> Description of the task:
Your task is to copy every line below that contains the word "Identify".

> Material provided:
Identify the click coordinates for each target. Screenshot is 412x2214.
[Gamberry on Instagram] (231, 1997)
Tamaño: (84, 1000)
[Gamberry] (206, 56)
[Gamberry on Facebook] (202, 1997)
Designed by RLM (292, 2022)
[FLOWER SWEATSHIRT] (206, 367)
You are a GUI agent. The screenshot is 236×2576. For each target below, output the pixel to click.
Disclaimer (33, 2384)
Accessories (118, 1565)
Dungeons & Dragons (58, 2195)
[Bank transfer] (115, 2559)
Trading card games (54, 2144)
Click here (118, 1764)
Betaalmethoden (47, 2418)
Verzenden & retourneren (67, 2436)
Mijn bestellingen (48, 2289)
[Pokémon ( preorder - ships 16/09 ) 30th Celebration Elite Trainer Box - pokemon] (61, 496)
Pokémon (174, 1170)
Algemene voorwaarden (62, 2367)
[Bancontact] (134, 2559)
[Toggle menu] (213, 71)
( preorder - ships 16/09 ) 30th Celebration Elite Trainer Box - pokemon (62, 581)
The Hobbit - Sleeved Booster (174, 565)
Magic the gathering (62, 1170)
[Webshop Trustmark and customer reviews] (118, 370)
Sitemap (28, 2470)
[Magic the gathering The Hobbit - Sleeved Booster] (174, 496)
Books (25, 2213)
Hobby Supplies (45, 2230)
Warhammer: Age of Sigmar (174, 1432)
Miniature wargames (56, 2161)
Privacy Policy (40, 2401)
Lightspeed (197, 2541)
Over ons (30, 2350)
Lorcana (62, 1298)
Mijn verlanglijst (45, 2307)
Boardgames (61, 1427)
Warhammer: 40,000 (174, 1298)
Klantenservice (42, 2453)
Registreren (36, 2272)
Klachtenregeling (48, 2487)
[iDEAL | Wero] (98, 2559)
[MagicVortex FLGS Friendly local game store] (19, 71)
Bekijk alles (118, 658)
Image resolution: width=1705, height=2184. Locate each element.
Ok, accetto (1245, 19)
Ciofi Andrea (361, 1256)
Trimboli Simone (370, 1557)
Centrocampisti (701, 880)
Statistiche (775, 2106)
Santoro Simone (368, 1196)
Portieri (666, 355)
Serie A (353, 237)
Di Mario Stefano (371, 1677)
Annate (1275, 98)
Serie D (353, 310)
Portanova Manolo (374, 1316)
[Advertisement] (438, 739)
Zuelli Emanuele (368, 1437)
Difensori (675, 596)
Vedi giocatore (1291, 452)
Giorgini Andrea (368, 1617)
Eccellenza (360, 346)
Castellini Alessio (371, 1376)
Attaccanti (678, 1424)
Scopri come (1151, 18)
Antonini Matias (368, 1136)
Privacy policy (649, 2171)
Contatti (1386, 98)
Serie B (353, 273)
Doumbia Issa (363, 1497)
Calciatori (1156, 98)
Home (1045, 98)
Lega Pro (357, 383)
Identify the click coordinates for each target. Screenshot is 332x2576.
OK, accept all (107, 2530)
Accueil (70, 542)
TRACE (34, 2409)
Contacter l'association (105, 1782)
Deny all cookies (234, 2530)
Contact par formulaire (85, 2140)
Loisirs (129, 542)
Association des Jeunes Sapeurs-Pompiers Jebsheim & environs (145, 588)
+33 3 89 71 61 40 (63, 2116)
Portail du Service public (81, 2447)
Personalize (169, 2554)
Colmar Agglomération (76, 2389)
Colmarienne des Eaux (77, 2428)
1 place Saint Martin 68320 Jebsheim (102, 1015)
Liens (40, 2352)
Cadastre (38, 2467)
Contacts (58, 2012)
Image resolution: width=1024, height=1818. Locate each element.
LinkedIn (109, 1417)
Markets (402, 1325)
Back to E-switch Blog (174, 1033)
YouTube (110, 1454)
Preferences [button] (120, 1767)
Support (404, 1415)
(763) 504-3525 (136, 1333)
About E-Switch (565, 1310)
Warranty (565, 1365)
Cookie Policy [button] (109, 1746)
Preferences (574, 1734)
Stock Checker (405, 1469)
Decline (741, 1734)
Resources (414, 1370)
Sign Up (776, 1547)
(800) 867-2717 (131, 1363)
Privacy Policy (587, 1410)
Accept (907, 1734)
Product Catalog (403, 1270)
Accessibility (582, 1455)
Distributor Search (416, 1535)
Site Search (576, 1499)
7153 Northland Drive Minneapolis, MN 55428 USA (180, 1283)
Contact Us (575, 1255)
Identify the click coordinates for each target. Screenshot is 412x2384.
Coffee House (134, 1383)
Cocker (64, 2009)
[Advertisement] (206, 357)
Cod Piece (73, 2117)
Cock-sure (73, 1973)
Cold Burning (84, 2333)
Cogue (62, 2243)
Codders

> Output below:
Identify the click coordinates for each target. Screenshot is 412x2214.
Identify the click coordinates for each target. Screenshot is 332x2576.
Identify the click coordinates for each target. Screenshot is 412x2384.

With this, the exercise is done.